> TEXTE À LIRE
────────────────────────────────────────

Bien étaler le lièvre sur une plaque de cuisson afin de le faire mariner.
Saler et poivrer.
Badigeonner avec l'Armagnac, de 6 c. à soupe d'huile d'olive. Répartir le thym sur la chair du lièvre.

Filmer bien hermétiquement la plaque et réserver au réfrigérateur entre 24 et 48 h.
On peut apparemment le laisser plus longtemps mariner, Sébastien Gravé le laisse 24 h, mais le Chef Manuel Martinez le laisse 5 jours.
Moi, ce fût 48 h.
Préparer la marinade :
Concasser les os en prenant soin d’enlever la partie de l’arrière train qui n’est pas utilisable.
Eplucher et couper les oignons en morceaux.
Eplucher, laver et couper les carottes en morceaux.

────────────────────────────────────────

> DONNÉES PRÉSENTÉES
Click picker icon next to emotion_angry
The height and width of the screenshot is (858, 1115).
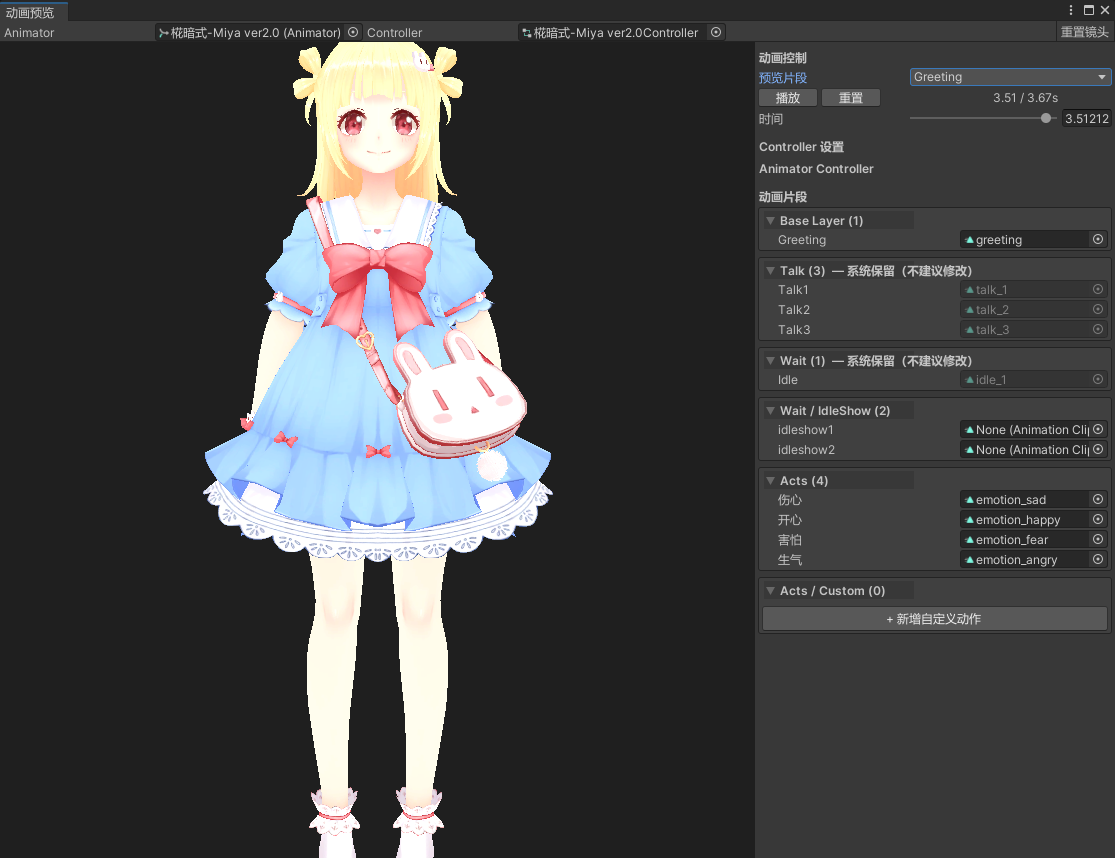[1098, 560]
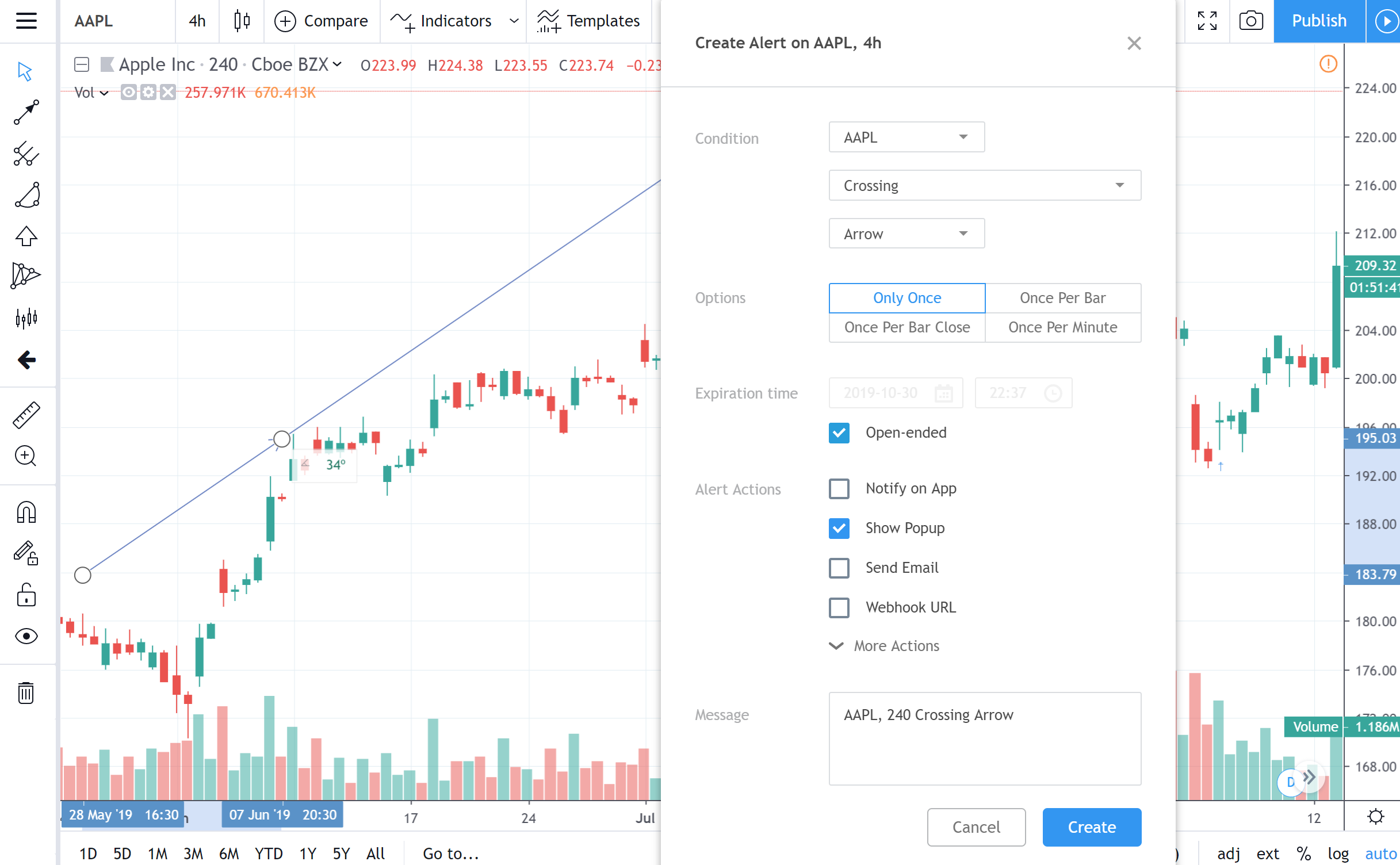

────────────────────────────────────────

> CONSIGNE À SUIVRE
Pouvez-vous reproduire à l'identique le passage de la recette du lièvre qui va de « Bien étaler le » à « laisse 5 jours. » ?

> RÉSULTAT
Bien étaler le lièvre sur une plaque de cuisson afin de le faire mariner.
Saler et poivrer.
Badigeonner avec l'Armagnac, de 6 c. à soupe d'huile d'olive. Répartir le thym sur la chair du lièvre.

Filmer bien hermétiquement la plaque et réserver au réfrigérateur entre 24 et 48 h.
On peut apparemment le laisser plus longtemps mariner, Sébastien Gravé le laisse 24 h, mais le Chef Manuel Martinez le laisse 5 jours.